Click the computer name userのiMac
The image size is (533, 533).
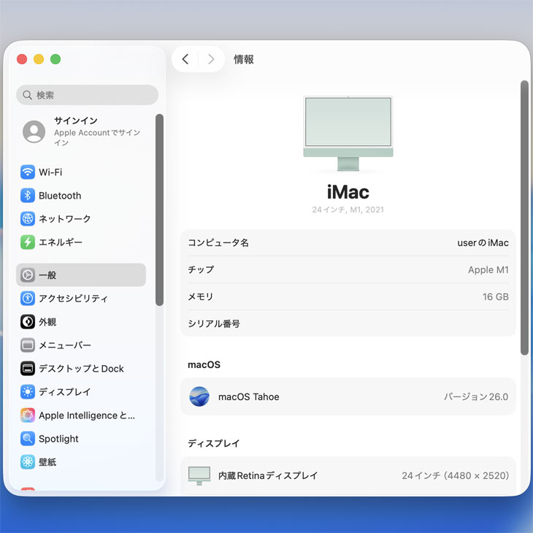pos(483,242)
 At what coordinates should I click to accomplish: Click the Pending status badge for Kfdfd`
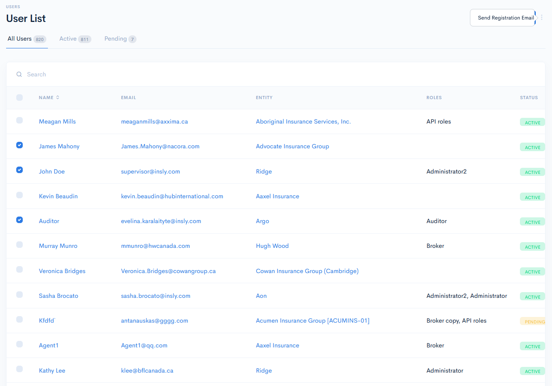[x=534, y=321]

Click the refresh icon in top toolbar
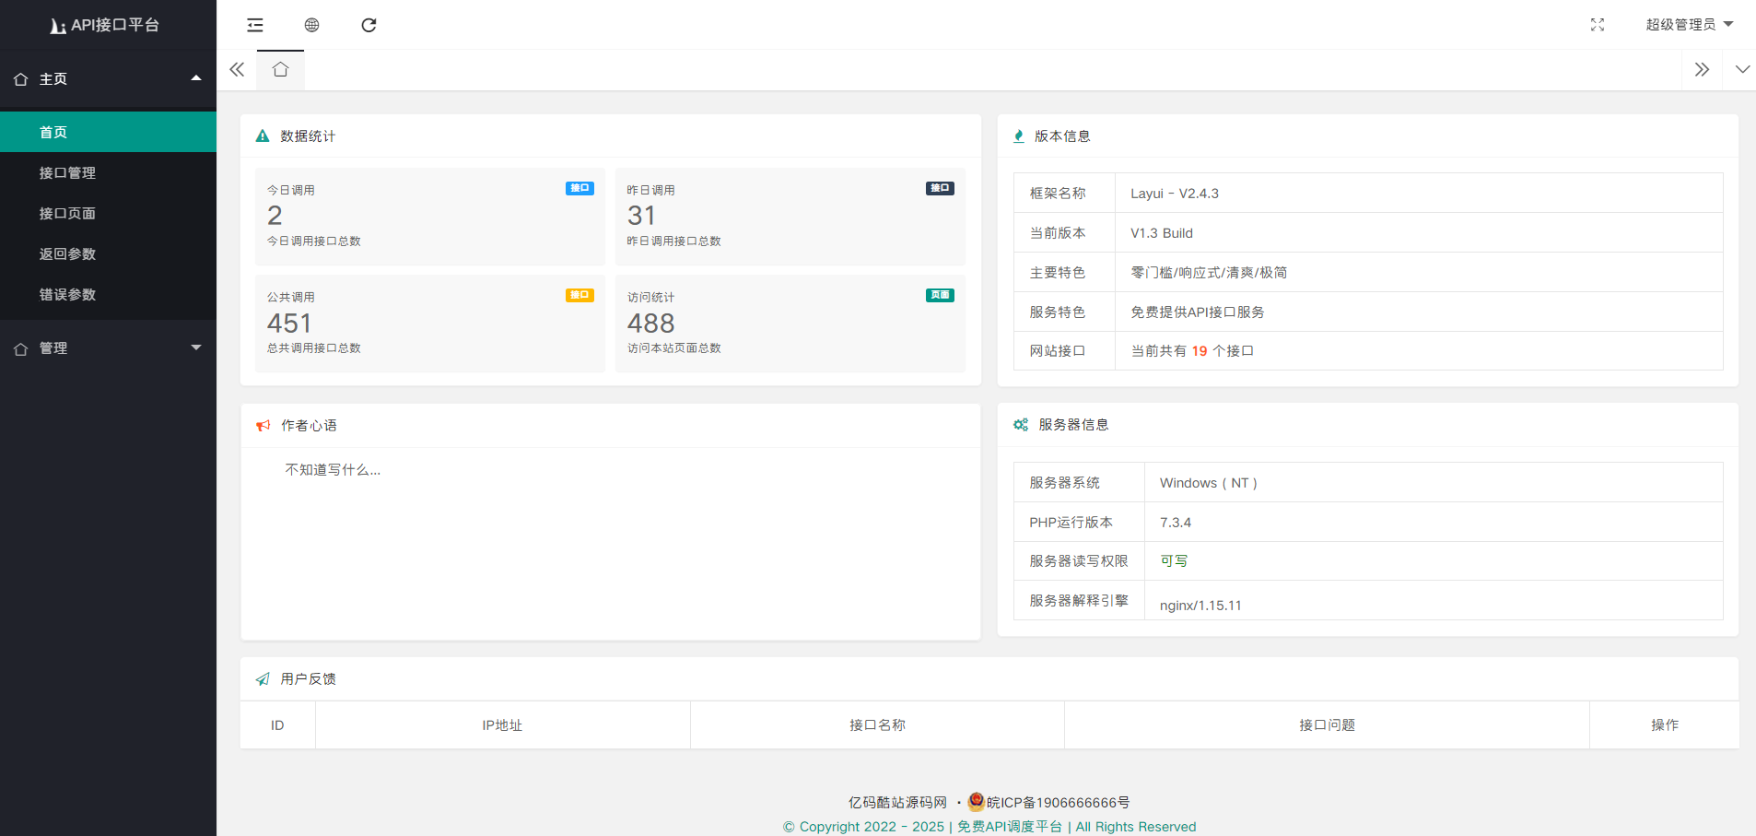click(369, 25)
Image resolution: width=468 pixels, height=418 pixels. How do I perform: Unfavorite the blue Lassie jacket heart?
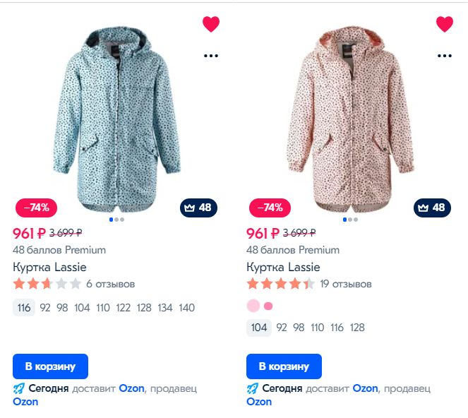pos(211,24)
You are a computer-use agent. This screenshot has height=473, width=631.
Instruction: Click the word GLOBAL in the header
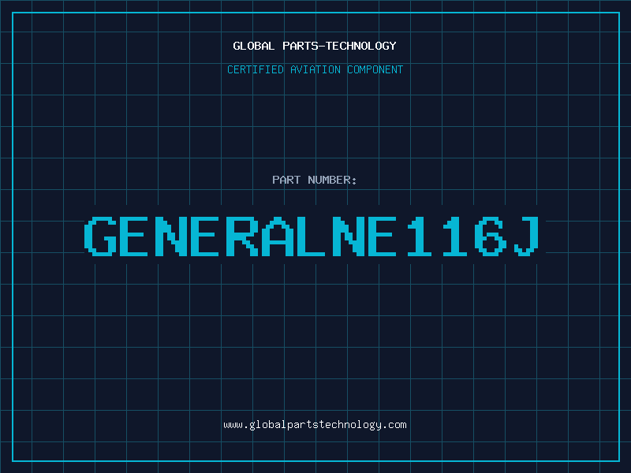pyautogui.click(x=254, y=46)
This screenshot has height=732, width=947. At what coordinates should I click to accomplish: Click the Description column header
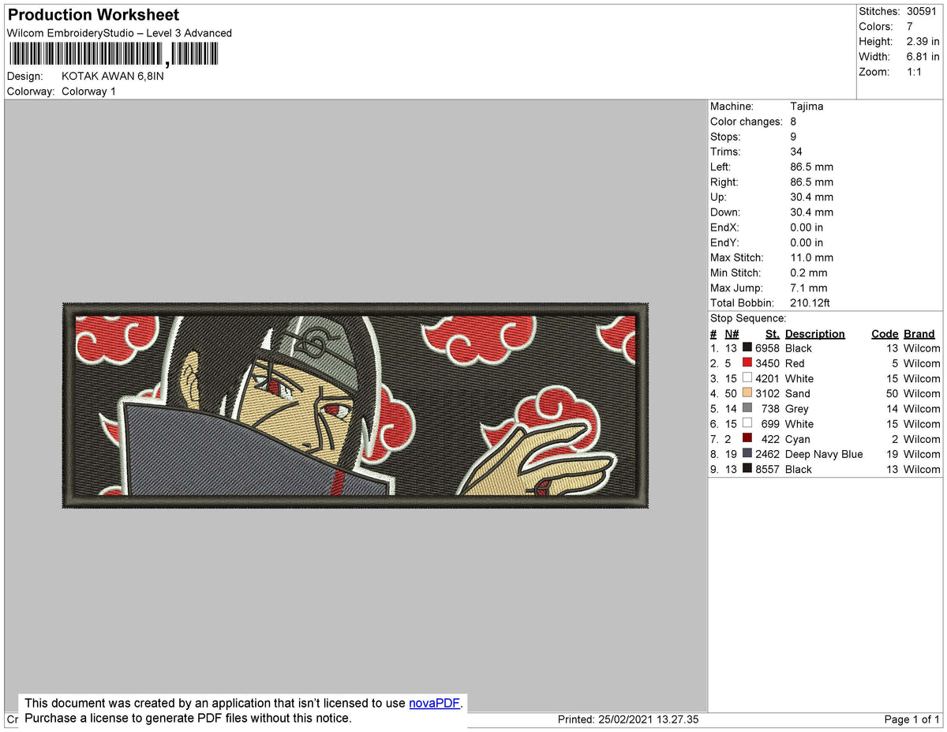818,333
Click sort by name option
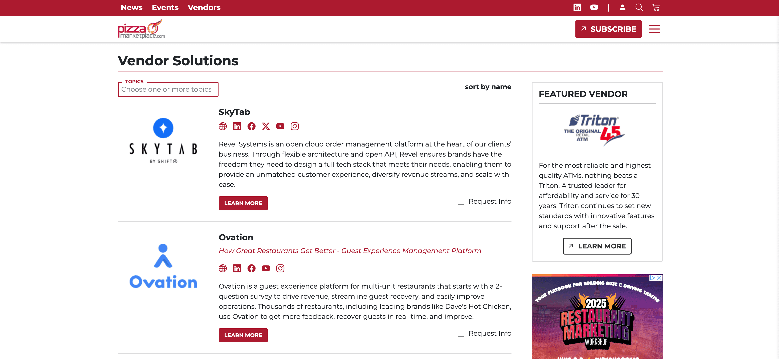The width and height of the screenshot is (779, 359). click(488, 87)
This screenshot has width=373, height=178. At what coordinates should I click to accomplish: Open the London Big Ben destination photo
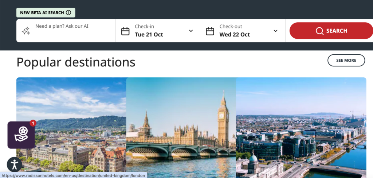click(181, 124)
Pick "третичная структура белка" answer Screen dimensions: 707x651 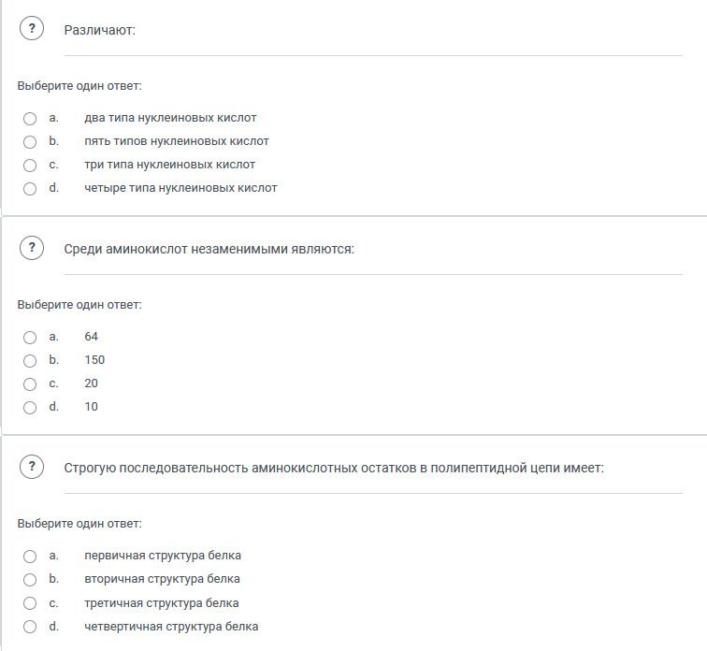[30, 603]
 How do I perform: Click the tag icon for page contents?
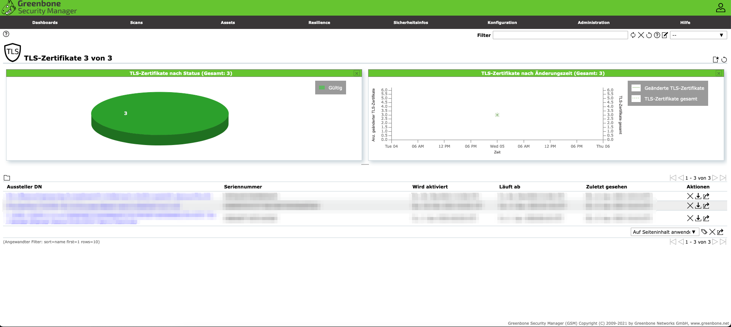tap(704, 232)
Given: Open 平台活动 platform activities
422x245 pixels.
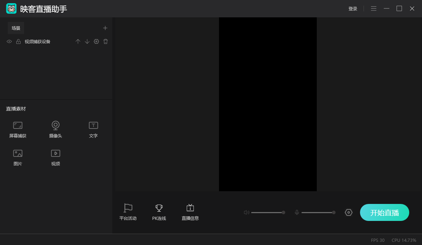Looking at the screenshot, I should [x=128, y=212].
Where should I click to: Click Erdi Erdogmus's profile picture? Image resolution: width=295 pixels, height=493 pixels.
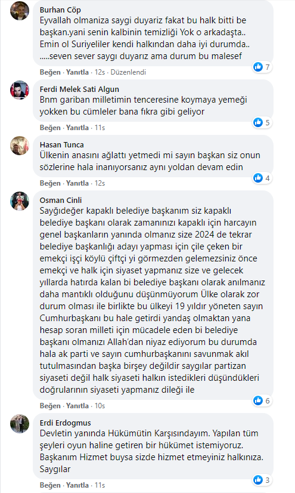tap(20, 424)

========

**WORK INSTRUCTION**. Collect every line with the string "computer" from the records, and copy each.

**REPLY**.
Click the computer name userのiMac
You are a computer-use agent. This screenshot has height=473, width=631.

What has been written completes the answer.